Dear Reader,
This Blog is designed for the parents, grandparents and caregivers of young children. Each post will highlight a great book that all children should hear, with tips to enrich beginning reading skills. You will also find fun recipes that go along with each story. Enjoy reading and cooking with the children in your life.
*Read to the children in your life every day. You are giving them a gift that will last a lifetime!
Kind Ninja and the Easter Egg Hunt By: Mary Nhin
Ages: Pre-school through First Grade
This is a special book about kindness. In our story, Kind Ninja helps the others have a wonderful Easter egg hunt by making sure that everyone finds eggs and has a wonderful day. In the end, he is rewarded by those that he has helped. Children will love the rhyming verse and seeing all of these delightful Ninjas.
Tips for Reading:
- Before reading the story, ask the child to tell you about Easter egg hunts in which they have participated.
- After reading the story, ask the child to tell you some of the things that the Ninjas were really good at doing and what were they good at finding.

INFORMATION PROVIDED:
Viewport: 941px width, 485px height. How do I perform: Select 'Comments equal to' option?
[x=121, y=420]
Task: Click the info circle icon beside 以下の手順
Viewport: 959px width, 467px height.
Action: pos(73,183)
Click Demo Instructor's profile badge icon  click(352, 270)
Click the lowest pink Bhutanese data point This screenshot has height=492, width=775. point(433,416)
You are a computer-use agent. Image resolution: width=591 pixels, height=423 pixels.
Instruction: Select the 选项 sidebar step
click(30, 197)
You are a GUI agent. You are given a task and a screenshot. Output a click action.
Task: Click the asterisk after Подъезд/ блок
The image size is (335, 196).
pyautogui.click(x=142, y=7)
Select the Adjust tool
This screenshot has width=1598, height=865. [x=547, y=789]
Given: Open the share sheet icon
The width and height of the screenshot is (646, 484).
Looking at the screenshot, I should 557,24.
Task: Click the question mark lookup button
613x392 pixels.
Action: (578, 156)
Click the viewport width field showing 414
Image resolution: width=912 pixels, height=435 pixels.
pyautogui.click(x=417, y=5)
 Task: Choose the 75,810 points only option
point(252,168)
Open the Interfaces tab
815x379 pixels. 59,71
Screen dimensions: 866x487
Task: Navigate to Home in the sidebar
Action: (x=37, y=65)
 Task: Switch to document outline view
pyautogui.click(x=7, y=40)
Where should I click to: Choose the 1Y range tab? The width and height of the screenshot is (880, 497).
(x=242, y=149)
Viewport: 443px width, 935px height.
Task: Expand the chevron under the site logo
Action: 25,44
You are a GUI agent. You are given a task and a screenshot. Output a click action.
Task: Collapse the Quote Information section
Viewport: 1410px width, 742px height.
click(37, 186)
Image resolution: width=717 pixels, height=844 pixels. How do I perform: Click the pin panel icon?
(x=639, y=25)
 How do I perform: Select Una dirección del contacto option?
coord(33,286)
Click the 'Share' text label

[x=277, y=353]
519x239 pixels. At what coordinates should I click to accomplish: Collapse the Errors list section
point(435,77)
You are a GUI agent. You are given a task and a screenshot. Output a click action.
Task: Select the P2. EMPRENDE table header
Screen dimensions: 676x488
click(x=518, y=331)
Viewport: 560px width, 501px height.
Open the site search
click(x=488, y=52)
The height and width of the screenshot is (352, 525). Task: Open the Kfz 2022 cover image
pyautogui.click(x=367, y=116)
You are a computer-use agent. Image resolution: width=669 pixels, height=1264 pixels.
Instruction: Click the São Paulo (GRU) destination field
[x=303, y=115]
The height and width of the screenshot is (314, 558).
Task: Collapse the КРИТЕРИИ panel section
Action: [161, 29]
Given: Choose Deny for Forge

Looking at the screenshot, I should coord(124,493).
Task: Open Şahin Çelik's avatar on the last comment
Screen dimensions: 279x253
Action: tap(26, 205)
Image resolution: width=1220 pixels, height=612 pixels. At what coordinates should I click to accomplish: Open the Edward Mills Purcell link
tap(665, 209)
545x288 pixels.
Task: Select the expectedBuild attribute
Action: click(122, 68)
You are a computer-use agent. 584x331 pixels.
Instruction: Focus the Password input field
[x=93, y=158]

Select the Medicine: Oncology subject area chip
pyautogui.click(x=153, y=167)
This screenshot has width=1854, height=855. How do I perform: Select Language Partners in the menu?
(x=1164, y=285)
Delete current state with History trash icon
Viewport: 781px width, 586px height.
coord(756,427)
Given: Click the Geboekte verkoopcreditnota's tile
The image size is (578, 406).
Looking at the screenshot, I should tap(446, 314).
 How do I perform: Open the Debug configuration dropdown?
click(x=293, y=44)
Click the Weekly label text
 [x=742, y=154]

ACTIONS TO TAKE:
[1] From the children's book blog post, write out the part that opens with the words containing "Kind Ninja and" and closes with "they have participated.".
[2] Answer these questions about the children's book blog post:
(a) Who is the author of Kind Ninja and the Easter Egg Hunt?
(b) What age range is given for the book?
(c) Before reading the story, what should the child be asked to talk about?
[3] Pick up the children's book blog post after its final sentence and carry it further.

ANSWERS PROVIDED:
[1]
Kind Ninja and the Easter Egg Hunt By: Mary Nhin
Ages: Pre-school through First Grade
This is a special book about kindness. In our story, Kind Ninja helps the others have a wonderful Easter egg hunt by making sure that everyone finds eggs and has a wonderful day. In the end, he is rewarded by those that he has helped. Children will love the rhyming verse and seeing all of these delightful Ninjas.
Tips for Reading:
- Before reading the story, ask the child to tell you about Easter egg hunts in which they have participated.

[2]
(a) Mary Nhin
(b) Pre-school through First Grade
(c) Easter egg hunts in which they have participated

[3]
- After reading, ask the child to recall some of the places where the eggs were hidden.
- After reading, ask the child to tell you why one of the Ninjas was so unhappy and what did Kind Ninja do to help.
- After reading, ask the child what happened to those Ninjas that found eggs and how did Kind Ninja help them.
- After reading, ask the child to tell you how Kind Ninja was rewarded.
Additional Books by Mary Nhin (Ninja Life Hacks Box Sets):
- Emotions and Feelings
- Leadership
- Self Awareness
- Mover and Shaker
- Self Management
Cooking Time:
Sour Cream and Cheddar Biscuits
These wonderful biscuits are perfect for an Easter dinner. Children can help by measuring, adding ingredients and dipping the biscuits.
Preheat oven to 450 degrees. Line baking sheet with parchment paper.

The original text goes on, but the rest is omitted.